Excerpts from a dataset
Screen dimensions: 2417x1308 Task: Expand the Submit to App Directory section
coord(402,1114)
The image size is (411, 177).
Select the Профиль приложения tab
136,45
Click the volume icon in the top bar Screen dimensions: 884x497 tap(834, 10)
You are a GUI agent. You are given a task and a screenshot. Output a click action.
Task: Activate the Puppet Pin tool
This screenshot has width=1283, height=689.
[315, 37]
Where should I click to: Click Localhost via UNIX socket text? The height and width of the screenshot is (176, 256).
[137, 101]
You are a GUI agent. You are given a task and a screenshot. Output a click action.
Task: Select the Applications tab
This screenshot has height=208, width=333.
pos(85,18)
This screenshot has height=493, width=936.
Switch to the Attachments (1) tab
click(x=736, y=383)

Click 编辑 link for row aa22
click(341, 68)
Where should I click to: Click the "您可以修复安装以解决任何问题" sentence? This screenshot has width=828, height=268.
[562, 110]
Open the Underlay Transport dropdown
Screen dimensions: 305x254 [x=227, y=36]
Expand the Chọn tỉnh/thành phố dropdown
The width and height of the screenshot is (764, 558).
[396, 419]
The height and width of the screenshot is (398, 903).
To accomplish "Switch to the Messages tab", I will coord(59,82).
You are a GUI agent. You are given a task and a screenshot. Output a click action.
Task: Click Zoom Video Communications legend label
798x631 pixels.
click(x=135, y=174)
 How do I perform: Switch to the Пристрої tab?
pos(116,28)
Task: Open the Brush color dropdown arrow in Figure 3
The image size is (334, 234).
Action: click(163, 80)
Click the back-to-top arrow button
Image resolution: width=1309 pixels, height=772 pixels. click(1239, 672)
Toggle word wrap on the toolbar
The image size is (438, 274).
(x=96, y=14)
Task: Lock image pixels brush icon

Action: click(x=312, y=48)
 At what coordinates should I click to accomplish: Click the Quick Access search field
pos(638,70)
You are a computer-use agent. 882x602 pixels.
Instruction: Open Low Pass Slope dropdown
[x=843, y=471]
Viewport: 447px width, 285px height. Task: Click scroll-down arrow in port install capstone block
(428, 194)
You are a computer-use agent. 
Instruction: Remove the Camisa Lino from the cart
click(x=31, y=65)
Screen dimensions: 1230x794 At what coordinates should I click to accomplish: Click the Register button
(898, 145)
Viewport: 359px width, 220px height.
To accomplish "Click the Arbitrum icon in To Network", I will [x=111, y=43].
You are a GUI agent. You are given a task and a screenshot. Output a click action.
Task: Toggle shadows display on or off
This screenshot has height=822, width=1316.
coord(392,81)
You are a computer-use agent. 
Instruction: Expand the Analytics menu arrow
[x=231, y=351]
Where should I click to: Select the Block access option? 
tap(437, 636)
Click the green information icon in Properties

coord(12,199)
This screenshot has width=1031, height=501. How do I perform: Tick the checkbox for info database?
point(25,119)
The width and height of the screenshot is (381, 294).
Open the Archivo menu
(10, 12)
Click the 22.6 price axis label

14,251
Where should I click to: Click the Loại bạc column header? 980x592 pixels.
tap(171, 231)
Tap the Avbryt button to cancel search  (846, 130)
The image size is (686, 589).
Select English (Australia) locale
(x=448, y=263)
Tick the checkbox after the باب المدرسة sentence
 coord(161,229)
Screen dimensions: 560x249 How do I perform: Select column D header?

▶ _PROBLEM TO WORK ON_: All records above are to be returned exactly as given.

▶ _COMPLETED TASK_:
Screen dimensions: 2417x1308 Task: Expand the Submit to App Directory section
coord(402,1114)
The image size is (411, 177).
Select the Профиль приложения tab
136,45
Click the volume icon in the top bar Screen dimensions: 884x497 tap(834, 10)
You are a GUI agent. You are given a task and a screenshot. Output a click action.
Task: Activate the Puppet Pin tool
This screenshot has width=1283, height=689.
[315, 37]
Where should I click to: Click Localhost via UNIX socket text? The height and width of the screenshot is (176, 256).
[137, 101]
You are a GUI agent. You are given a task and a screenshot. Output a click action.
Task: Select the Applications tab
This screenshot has height=208, width=333.
pos(85,18)
This screenshot has height=493, width=936.
Switch to the Attachments (1) tab
click(x=736, y=383)

Click 编辑 link for row aa22
click(341, 68)
Where should I click to: Click the "您可以修复安装以解决任何问题" sentence? This screenshot has width=828, height=268.
[562, 110]
Open the Underlay Transport dropdown
Screen dimensions: 305x254 [x=227, y=36]
Expand the Chọn tỉnh/thành phố dropdown
The width and height of the screenshot is (764, 558).
[396, 419]
The height and width of the screenshot is (398, 903).
To accomplish "Switch to the Messages tab", I will coord(59,82).
You are a GUI agent. You are given a task and a screenshot. Output a click action.
Task: Click Zoom Video Communications legend label
798x631 pixels.
click(x=135, y=174)
 How do I perform: Switch to the Пристрої tab?
pos(116,28)
Task: Open the Brush color dropdown arrow in Figure 3
The image size is (334, 234).
Action: click(163, 80)
Click the back-to-top arrow button
Image resolution: width=1309 pixels, height=772 pixels. click(1239, 672)
Toggle word wrap on the toolbar
The image size is (438, 274).
(x=96, y=14)
Task: Lock image pixels brush icon

Action: click(x=312, y=48)
 At what coordinates should I click to accomplish: Click the Quick Access search field
pos(638,70)
You are a computer-use agent. 882x602 pixels.
Instruction: Open Low Pass Slope dropdown
[x=843, y=471]
Viewport: 447px width, 285px height. Task: Click scroll-down arrow in port install capstone block
(428, 194)
You are a computer-use agent. 
Instruction: Remove the Camisa Lino from the cart
click(x=31, y=65)
Screen dimensions: 1230x794 At what coordinates should I click to accomplish: Click the Register button
(898, 145)
Viewport: 359px width, 220px height.
To accomplish "Click the Arbitrum icon in To Network", I will [x=111, y=43].
You are a GUI agent. You are given a task and a screenshot. Output a click action.
Task: Toggle shadows display on or off
This screenshot has height=822, width=1316.
coord(392,81)
You are a computer-use agent. 
Instruction: Expand the Analytics menu arrow
[x=231, y=351]
Where should I click to: Select the Block access option? 
tap(437, 636)
Click the green information icon in Properties

coord(12,199)
This screenshot has width=1031, height=501. How do I perform: Tick the checkbox for info database?
point(25,119)
The width and height of the screenshot is (381, 294).
Open the Archivo menu
(10, 12)
Click the 22.6 price axis label

14,251
Where should I click to: Click the Loại bạc column header? 980x592 pixels.
tap(171, 231)
Tap the Avbryt button to cancel search  (846, 130)
The image size is (686, 589).
Select English (Australia) locale
(x=448, y=263)
Tick the checkbox after the باب المدرسة sentence
 coord(161,229)
Screen dimensions: 560x249 How do I perform: Select column D header?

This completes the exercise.